Maturity could not come until the will of God had been fully revealed. The Scriptures produce maturity among God’s people. “All Scripture is breathed out by God and profitable for teaching, for reproof, for correction, and for training in righteousness, that the man of God may be competent, equipped for every good work” (2 Tim 3:16-17). “Like newborn infants, long for the pure spiritual milk, that by it you may grow up into salvation” (1 Pet 2:2). Are we growing through the Word? Do we spend regular time in the Word when we’re not sitting in a pew? Do we seek to study Scripture with the church on Sunday evenings and Wednesday evenings so that we can grow to maturity?

When we grow up, it’s time to put away childish things, v 11. Paul isn’t saying that it is childish to speak in tongues. Paul himself spoke in tongues—“I thank God that I speak in tongues more than all of you” (14:18). Perhaps, Paul does want to speak of the childish way the Corinthians were acting. The Corinthians were bickering and fighting over these gifts, rather than dealing with them in a mature way. Children are known for bickering and fighting—Tammy’s about to lose her mind this summer, for it seems all the boys want to do is bicker and fight.
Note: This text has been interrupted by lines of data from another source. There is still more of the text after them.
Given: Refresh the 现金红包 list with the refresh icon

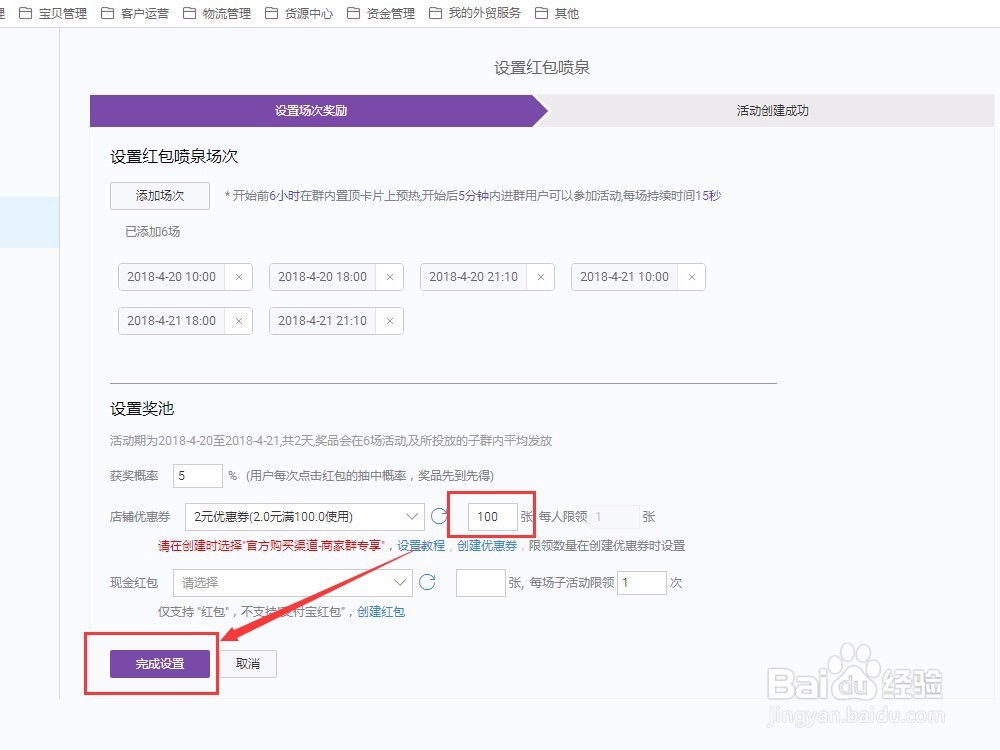Looking at the screenshot, I should coord(428,582).
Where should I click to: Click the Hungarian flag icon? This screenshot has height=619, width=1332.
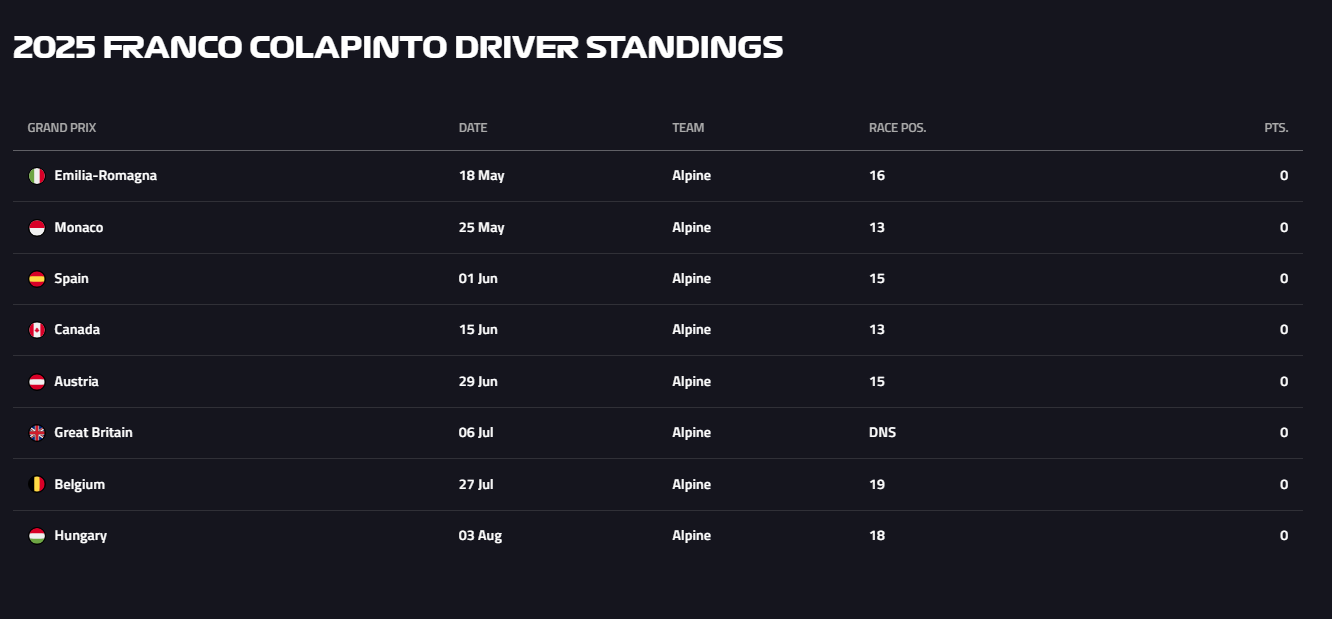(37, 536)
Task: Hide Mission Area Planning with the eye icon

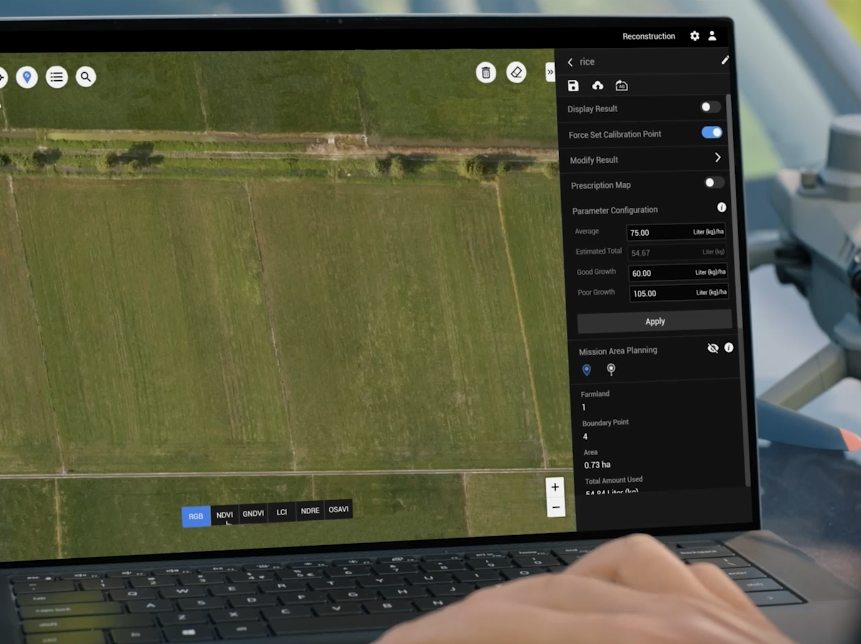Action: pyautogui.click(x=713, y=347)
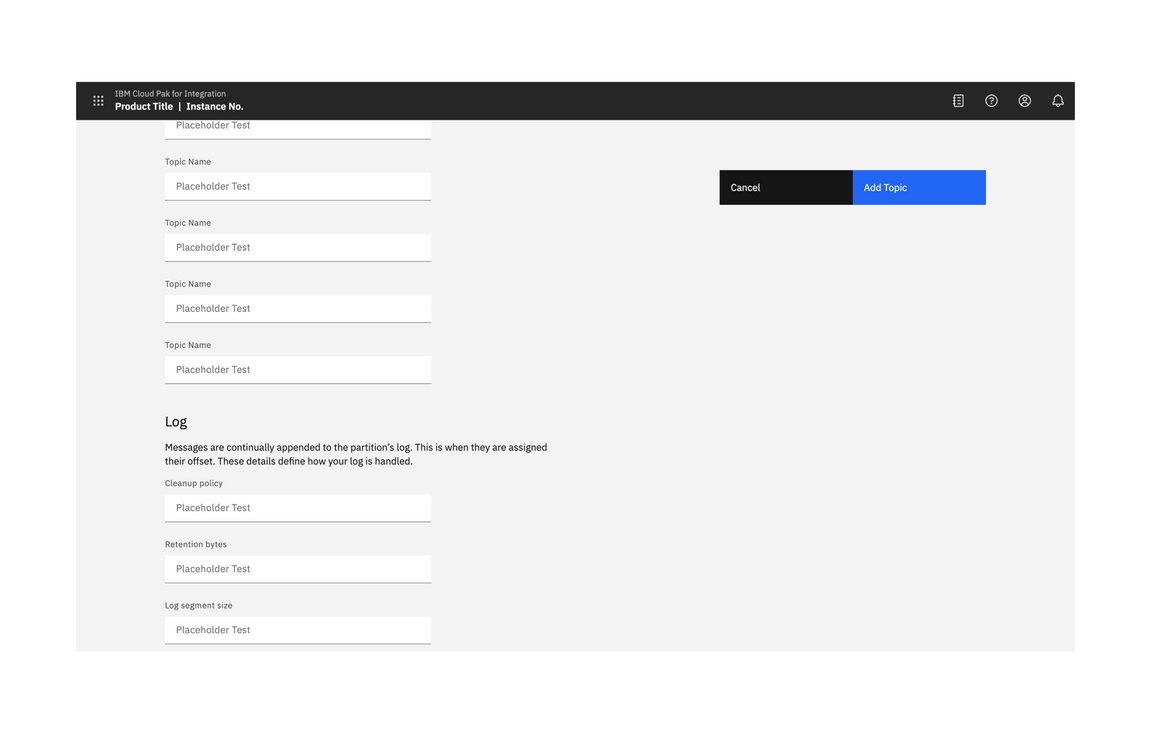The width and height of the screenshot is (1152, 734).
Task: Click the IBM Cloud Pak for Integration label
Action: click(170, 93)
But, Paul really has a larger point in view, I think: Just as certain behavior is acceptable at one age and not another, some behavior is appropriate for one age of the church and not for another. The church, as Paul pens these words, is in infancy. The church is but a child. But, Paul declares that a time is going to come when the church is going to grow up and no longer be a child. The church, then, will be mature.

Now we see in a mirror dimly, but then face to face. Now I know in part; then I shall know fully, even as I have been fully known, v. 12. Corinthian mirrors were famous, and while they weren’t nearly as clear as what we have today, they weren’t all that bad. Notice what Paul does here: he contrasts seeing in a mirror and seeing face-to-face. Which would provide the clearest representation of what I truly look like: seeing my face in a Corinthian mirror or being able to look at my face? Paul tells the Corinthians: we are now looking roughly at truth through the mirror of prophecy and tongue-speaking, but a day is coming when the church will be able to see the truth in all its clearness.

At that point, we would also know fully, even as we have been fully known. In other words, just as God knows us fully, the church would come to know him fully through Scripture. Granted, there are many things we do not know about God from Scripture—I have far more questions than I have answers. But, I know every single thing God needs me to know through Scripture.

How grateful we ought to be to live in the age where we have God’s complete revelation. That revelation allows us to believe in Christ: “These are written so that you may believe that Jesus is the Christ, the Son of God, and that by believing you may have life in his name” (Jn 20:31). That revelation provides hope: “Whatever was written in former days was written for our instruction, that through endurance and through the encouragement of the Scriptures we might have hope” (Rom 15:4). That revelation also allows us to know that we have salvation: “I write these things to you who believe in the name of the Son of God that you may know that you have eternal life” (1 Jn 5:13). This morning, do you know that you have eternal life? Do you need to come and obey the words of Scripture so that you, too, can know that you have eternal life?


This sermon was originally preached by Dr. Justin Imel, Sr., at the Alum Creek church of Christ in Alum Creek, West Virginia.